The question of how this new policy may affect already over-stretched courts throughout is one we must deal with. How this could impact Anchorage is unknown; costs could be passed onto Anchorage residents. Our safety is not for sale and does not come with a price tag; we put our trust in the legal system to protect us against those who commit such malicious crimes and to execute the laws of Alaska to their full extent.

In addition to the judges who do the sentencing, we too also rely on law enforcement to protect us. If we do not have enough law enforcement to respond to domestic violence situations or sexual assault incidences, we cannot feel safe. As we are all aware, Anchorage and the state at large still fall short in the law enforcement response to domestic and sexual violence.

In rural Alaska where many villages do not have State Troopers or local police departments, responding to a distress call involving sexual or domestic violence is often inappropriately handled. Many victims do not report such incidents because they fear that the person they call is related to them or knows someone who knows the perpetrator and empathizes with the perpetrator. Lack of understanding and education about sexual and domestic violence is a problem in law enforcement -- and also among judges who determine sentencing. The courts alone cannot keep us safe, we can ask for justice, but often it is not served.
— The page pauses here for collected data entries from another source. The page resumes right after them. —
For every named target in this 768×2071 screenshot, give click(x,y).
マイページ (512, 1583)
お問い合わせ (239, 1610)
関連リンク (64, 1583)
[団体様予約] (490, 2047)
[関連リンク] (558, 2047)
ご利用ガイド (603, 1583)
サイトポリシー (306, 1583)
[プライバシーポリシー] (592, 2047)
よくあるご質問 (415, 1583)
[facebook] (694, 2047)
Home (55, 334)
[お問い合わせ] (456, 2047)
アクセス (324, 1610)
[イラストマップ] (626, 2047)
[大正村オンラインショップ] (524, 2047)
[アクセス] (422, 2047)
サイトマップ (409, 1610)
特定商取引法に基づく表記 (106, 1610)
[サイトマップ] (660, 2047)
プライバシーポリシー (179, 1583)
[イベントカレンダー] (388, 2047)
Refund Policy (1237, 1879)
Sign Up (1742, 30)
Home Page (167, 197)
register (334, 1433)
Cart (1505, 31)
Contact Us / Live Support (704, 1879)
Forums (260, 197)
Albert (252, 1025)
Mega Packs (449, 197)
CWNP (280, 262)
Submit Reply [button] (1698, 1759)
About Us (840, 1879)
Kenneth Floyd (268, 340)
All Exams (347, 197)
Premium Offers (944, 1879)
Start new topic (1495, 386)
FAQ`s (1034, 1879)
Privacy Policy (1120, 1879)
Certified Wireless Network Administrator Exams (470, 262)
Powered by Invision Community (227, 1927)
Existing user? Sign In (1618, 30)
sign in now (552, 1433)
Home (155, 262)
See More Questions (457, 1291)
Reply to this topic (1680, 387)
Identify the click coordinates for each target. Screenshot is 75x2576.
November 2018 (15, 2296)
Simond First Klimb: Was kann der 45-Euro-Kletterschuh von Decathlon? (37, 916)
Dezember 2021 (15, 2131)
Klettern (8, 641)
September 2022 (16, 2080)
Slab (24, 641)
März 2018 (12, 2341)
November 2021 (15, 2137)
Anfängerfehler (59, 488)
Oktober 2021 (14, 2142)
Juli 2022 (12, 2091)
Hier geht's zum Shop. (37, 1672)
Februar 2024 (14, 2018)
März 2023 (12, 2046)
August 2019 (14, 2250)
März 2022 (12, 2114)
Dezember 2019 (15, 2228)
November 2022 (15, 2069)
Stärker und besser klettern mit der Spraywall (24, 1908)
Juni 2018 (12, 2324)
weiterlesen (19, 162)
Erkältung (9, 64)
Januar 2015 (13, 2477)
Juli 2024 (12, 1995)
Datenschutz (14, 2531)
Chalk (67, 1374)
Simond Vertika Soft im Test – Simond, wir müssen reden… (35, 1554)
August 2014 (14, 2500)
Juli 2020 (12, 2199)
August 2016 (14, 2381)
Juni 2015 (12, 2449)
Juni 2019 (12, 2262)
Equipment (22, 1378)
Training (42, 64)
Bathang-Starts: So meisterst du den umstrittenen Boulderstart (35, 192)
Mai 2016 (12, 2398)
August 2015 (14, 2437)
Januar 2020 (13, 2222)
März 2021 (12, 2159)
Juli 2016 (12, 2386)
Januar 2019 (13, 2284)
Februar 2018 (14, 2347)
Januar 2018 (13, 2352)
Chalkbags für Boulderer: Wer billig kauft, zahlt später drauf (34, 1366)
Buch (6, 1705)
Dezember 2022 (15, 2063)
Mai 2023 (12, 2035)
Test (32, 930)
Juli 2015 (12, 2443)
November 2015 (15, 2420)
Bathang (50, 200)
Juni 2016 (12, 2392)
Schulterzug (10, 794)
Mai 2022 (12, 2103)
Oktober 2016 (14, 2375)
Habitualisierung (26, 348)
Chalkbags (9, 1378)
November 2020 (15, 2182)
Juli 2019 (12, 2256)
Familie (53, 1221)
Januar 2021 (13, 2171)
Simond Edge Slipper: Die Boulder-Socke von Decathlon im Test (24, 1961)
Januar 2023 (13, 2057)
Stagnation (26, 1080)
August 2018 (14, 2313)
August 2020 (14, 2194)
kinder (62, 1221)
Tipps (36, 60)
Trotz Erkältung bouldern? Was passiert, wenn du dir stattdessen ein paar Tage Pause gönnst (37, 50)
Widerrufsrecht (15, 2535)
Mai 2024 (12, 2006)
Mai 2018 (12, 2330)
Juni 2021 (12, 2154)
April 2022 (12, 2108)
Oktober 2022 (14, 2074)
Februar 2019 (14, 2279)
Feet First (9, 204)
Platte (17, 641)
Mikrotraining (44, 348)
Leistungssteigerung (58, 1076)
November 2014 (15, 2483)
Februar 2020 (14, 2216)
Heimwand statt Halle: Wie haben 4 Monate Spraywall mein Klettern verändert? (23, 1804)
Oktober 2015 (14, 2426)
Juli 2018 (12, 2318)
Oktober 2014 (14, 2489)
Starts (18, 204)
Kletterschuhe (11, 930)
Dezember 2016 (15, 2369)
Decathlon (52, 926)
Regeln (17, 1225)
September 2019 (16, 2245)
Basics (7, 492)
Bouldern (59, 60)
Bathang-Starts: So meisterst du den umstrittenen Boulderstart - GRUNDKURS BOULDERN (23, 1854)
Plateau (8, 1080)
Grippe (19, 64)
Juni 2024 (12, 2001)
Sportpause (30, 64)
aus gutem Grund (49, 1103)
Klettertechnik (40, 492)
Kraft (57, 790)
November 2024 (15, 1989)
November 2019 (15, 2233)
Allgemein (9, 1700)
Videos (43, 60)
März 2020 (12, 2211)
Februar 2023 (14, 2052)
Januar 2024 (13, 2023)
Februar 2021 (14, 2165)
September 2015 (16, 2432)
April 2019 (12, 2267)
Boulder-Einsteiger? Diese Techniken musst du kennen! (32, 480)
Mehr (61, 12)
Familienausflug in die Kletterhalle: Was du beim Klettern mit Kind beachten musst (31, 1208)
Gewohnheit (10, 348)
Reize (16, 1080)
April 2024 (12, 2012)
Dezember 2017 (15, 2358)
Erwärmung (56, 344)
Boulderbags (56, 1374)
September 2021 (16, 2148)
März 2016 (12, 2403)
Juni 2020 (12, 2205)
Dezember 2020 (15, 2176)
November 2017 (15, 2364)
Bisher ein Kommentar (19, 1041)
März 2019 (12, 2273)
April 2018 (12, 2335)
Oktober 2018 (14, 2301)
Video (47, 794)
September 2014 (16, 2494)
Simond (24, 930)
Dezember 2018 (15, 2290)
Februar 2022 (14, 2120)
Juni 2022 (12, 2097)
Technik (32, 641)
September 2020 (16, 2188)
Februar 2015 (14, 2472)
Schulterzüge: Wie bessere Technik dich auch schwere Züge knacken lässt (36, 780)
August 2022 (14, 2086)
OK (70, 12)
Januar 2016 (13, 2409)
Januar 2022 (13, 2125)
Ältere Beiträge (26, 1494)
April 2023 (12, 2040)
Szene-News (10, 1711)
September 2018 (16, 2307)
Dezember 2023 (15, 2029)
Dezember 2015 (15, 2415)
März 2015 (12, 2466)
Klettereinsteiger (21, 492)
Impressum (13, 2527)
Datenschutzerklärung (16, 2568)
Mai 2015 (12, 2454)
Taking plea bargains off the table for those who commit serious crimes is a step in the right direction. However, if we are going to leave it up to judges to sentence perpetrators, they should attend mandated training to learn about sexual assault and domestic violence. They should spend a day in domestic violence shelter to see what it is like to be a victim of domestic violence, and spend time with an advocate that works with victims of sexual assault so that they can understand what victims experience.

Kari Singsass is a former domestic violence case manager who remains active civil and legal issues. She lives in Anchorage.